Wednesday, Doctor Web estimated that more than half a million Macs had been infected with Flashback, a Trojan horse installed through drive-by attacks when users surf to compromised websites, making the ensuing collection of computers—a “botnet” in security vernacular—the largest ever for Apple’s machine.
Find out what you need to know about the Flashback trojan in Macworld’s FAQ
Doctor Web’s researchers were able to “sinkhole” part of the Flashback botnet—hijack some of the domains used to issue commands to infected computers—and calculated the size of the botnet by counting the UUIDs (universally unique identifiers) presented by OS X to the controlling servers.
Thursday, Doctor Web upped its estimate to just over 613,000.
While some botnets composed of Windows PCs have been much larger—Conficker, for instance, hijacked millions of machines—the size of the Flashback infection is unprecedented for Mac OS X.
Skepticism about the number of infected Macs is probably unwarranted, said several security professionals interviewed today by Computerworld, citing circumstantial evidence that Flashback could have been this successful.
Among the clues, they said, were the Flashback gang’s use of a zero-day Java vulnerability that Apple patched only this week, the tactic the cybercriminals used to infect unwary Mac owners and the availability of operating system-independent, Web-based exploit kits.

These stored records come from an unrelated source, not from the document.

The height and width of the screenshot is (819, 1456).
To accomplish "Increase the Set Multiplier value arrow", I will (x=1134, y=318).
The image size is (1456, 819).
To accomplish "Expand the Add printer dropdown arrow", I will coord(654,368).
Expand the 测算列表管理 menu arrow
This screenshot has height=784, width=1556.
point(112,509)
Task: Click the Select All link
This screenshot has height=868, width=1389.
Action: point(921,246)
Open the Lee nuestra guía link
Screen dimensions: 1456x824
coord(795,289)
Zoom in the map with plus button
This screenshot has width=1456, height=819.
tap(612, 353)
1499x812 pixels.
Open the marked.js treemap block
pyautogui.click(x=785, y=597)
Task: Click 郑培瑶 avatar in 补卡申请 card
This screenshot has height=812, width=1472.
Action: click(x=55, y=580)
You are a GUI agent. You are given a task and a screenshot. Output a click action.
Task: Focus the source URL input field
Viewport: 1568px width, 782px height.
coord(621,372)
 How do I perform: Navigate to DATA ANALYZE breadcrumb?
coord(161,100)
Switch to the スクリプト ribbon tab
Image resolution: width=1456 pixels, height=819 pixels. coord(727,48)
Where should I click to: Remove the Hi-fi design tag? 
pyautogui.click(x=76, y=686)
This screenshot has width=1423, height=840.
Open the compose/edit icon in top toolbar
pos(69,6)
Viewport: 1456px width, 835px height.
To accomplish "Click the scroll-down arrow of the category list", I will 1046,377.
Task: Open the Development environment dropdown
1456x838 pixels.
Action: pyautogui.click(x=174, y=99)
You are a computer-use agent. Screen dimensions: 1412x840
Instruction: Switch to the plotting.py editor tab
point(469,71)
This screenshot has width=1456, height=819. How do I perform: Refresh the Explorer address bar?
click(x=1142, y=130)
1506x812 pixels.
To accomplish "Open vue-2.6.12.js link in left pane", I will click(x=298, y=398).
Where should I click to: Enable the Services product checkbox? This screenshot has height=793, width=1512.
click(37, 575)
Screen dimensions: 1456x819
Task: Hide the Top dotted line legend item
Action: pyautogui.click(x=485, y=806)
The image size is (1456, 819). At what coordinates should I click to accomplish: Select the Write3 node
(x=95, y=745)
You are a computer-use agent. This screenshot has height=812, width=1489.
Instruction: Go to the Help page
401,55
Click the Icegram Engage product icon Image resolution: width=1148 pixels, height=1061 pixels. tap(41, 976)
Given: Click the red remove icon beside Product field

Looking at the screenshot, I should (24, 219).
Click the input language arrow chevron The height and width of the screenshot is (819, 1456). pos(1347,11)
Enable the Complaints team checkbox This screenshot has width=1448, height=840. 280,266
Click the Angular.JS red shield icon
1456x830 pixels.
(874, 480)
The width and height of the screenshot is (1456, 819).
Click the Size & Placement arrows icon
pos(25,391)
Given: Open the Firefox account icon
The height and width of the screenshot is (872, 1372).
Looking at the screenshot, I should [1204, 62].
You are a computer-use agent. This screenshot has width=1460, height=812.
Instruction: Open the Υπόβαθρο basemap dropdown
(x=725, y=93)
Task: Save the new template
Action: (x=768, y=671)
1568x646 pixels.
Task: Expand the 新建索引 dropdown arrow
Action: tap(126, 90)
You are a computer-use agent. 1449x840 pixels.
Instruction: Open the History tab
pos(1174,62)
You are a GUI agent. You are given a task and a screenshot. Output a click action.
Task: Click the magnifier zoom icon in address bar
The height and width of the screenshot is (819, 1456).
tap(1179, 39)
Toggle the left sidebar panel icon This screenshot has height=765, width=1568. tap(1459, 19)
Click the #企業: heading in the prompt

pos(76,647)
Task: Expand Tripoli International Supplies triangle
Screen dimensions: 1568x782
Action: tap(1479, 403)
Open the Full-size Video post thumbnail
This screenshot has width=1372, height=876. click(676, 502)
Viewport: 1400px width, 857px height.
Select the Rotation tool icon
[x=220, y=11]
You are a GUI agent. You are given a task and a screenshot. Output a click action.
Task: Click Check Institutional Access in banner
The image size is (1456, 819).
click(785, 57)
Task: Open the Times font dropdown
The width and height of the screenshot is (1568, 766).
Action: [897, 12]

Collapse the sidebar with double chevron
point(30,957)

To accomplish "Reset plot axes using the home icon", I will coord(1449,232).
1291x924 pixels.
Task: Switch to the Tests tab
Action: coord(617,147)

“A lot of things happened at the same time,” said Mike Geide, senior security researcher at Zscaler ThreatLabZ. “There have been mass compromises of WordPress sites, and the controllers [for those hijacked websites] match the domain structure Doctor Web described. That’s been ongoing since at least early March.”
WordPress is a popular open-source blogging and content management platform used by about one in seven websites.
Those usurped WordPress sites have been redirecting users to malicious URLs, where hackers have hosted the Blackhole exploit kit. Blackhole tries multiple exploits, including several aimed at Java bugs on Macs, to compromise machines.
The sheer size of the WordPress installed base and the scope of the WordPress injection campaign means that it would not have been impossible for hackers to poison more than 600,000 Macs.
“The number is entirely feasible,” said Brett Stone-Gross, a security researcher with the Counter Threat Unit of Dell SecureWorks. Atlanta-based SecureWorks is well-known for its botnet research.
“In fact, I’m actually kind of surprised that Macs aren’t targeted more frequently,” added Stone-Gross. “[Exploit] toolkits include exploits that could be easily modified to run on any OS, especially those for vulnerabilities in Java, Flash Player and other software that runs on any operating system. They’re all vulnerable to the same exploits.”
None of the researchers or companies contacted by Computerworld were able to definitively confirm Doctor Web’s numbers, however. That would require the same kind of access to the Flashback command-and-control infrastructure that the Russian firm claimed to have obtained.
But several companies said they were working on the problem, including Kaspersky, SecureWorks and Symantec.
“If you had a sinkhole, you could get a more granular idea of the size [of the botnet],” said Liam O Murchu, manager of operations at Symantec’s security response team, talking about duplicating Doctor Web’s work. “But there are other ways we can use to see similarly large botnets.”
Not every researcher bought into Doctor Web’s numbers.
“We are not sure that all 500K [of the Flashback bots] are Mac users,” said Aleks Gostov, a chief security expert with Kaspersky, in a message on Twitter on Thursday. “I have some suspicions that probably bots for Windows [are] also present.”
Gostov seemed to base his opinion on the fact that Windows machines provide a GUID (globally unique identifier), Microsoft’s implementation of the UUID standard. If Doctor Web wasn’t able to correctly parse the hexadecimal string that represents the GUID/UUID, the Russian firm may have counted Windows PCs among the 600,000-plus it thinks are Mac machines.